Extracorporeal CO2 removal (ECCO2R) may eliminate the need for IMV in hypercapnic respiratory failure, which could offer a new option in the management of acute exacerbations of COPD. Modern extracorporeal circuits are very efficient at CO2 removal, requiring significantly lower extracorporeal blood flow rates than are required to support oxygenation, and advances in technology have improved their risk profile. Prior studies demonstrated the potential for ECCO2R as a means of “lung rest” in patients with the acute respiratory distress syndrome, although these studies involved older extracorporeal technology with higher rates of complications (15–17). Recent reports of ECCO2R as an adjunct to IMV to improve ventilatory parameters or as a way to avoid IMV in acute exacerbations of COPD have suggested a potential role for ECCO2R in this population (18–24). However, no study has combined venovenous ECCO2R, endotracheal extubation, and physical rehabilitation, including ambulation while receiving ECCO2R, in the management of hypercapnic respiratory failure from COPD. We hypothesize that institution of venovenous ECCO2R with an upper-body configuration in patients requiring IMV for hypercapnic respiratory failure due to acute exacerbations of COPD will result in rapid extubation and improved respiratory mechanics, allowing for early mobilization. We report the result of a prospective pilot study of five subjects using this strategy.
This was a prospective, unblinded, interventional trial of ECCO2R to facilitate early endotracheal extubation and early physical therapy in subjects on IMV for acute hypercapnic respiratory failure due to exacerbations of COPD. Subjects were screened from all admissions into the medical intensive care units (ICUs) at the Columbia College of Physicians and Surgeons/New York-Presbyterian Hospital from January through November 2012.
Patients between 45 and 85 years of age were eligible for enrollment if they met all of the following inclusion criteria: clinical exacerbation of COPD (defined by acute onset, change in the patient's baseline dyspnea, cough, or sputum production beyond day-to-day variation in a patient with underlying COPD), respiratory failure with an ongoing requirement for IMV, and a preintubation arterial blood gas (ABG) with pH ≤ 7.35 and PaCO2 ≥ 55 mm Hg. Exclusion criteria included any condition that could limit recovery from respiratory failure, such as NYHA Class IV functional status or evidence of decompensated congestive heart failure, advanced malignancy, body mass index greater than 31.1 kg/m2 for men or greater than 32.2 kg/m2 for women, acquired immunodeficiency syndrome or other severely immunocompromised condition, PaO2 to FiO2 ratio consistently less than 250, history of intracranial bleeding, known or suspected pregnancy, history of complications from extracorporeal support, inability to receive blood products, known hypersensitivity to heparin or history of heparin-induced thrombotic thrombocytopenia, and inability to ambulate within 7 days before hospital admission. Other exclusion criteria that could potentially limit recovery from respiratory failure and that were determined at the discretion of the study physicians included anatomic abnormalities that would preclude catheter placement in the neck, severe bleeding diathesis, severe malnutrition or cachexia, and severely debilitated state.

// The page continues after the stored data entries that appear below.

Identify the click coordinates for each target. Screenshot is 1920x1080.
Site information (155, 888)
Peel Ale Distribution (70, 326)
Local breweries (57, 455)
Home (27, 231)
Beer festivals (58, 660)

After enrollment, subjects were brought to the operating room for percutaneous insertion of a bicaval dual-lumen cannula (MAQUET Cardiovascular, LLC, Rastatt, Germany) into the right internal jugular vein under fluoroscopic and transesophageal echocardiographic guidance (25). The cannula was connected to the extracorporeal circuit consisting of a CARDIOHELP System (MAQUET Cardiovascular, LLC). After the patient was returned to the ICU, sedation was discontinued, and ventilator settings were decreased to an FiO2 of 0.4 and a PEEP of 5 cm of water with SpO2 greater than 87%. Once those settings were achieved, a spontaneous breathing trial was performed with pressure support ventilation with 5 cm of water and a PEEP of 5 cm of water or with a T-piece trial. Subjects with an intact mental status and who met established clinical criteria on a spontaneous breathing trial were extubated to supplemental oxygen via facemask. Supplemental oxygen was weaned to nasal cannula, using the lowest oxygen flow necessary to maintain oxygen saturation of hemoglobin greater than 87% and greater than 94% in patients with known coronary artery disease (Figure 1).
The extracorporeal circuit was managed collaboratively by a team of perfusionists, thoracic surgeons, nurses, nurse practitioners, and intensivists. The fraction of delivered oxygen via the circuit was maintained at 1.0, and sweep gas flow rate was adjusted to achieve a pH between 7.34 and 7.42 based on ABG data measured every 3 to 6 hours. The extracorporeal blood flow was started at 1 L/min and was increased as tolerated to a maximum negative pressure in the venous limb of −70 mm Hg. Intravenous heparin was administered as a bolus dose of 2,000 to 5,000 units (depending upon the patient's weight and baseline activated partial thromboplastin time [aPTT]) at the time of cannulation, and a continuous infusion was maintained to achieve an aPTT between 40 and 60 seconds. Packed red blood cells were transfused for a hemoglobin level less than 7 g/dl, for active bleeding, or if there was evidence of end-organ dysfunction that was attributable to anemia. When less than 1 L/min of sweep gas flow was needed to maintain pH between 7.34 and 7.42, the sweep gas was discontinued (no gas exchange via the oxygenator) with subsequent assessment of respiratory status and an ABG. If there was no increase in dyspnea or work of breathing or if there was evidence of uncompensated respiratory acidosis on ABG analysis after 1 hour, ECCO2R was discontinued and the subject underwent bedside decannulation. Heparin was held for 1 hour, after which subjects were placed in slight Trendelenburg position and the cannula was removed during exhalation under positive intrathoracic pressure. Manual compression was performed at the cannulation site for 30 minutes to achieve hemostasis.
Medical management of the subject’s COPD exacerbation (corticosteroids, inhaled bronchodilators, and antibiotics) was at the discretion of the ICU attending.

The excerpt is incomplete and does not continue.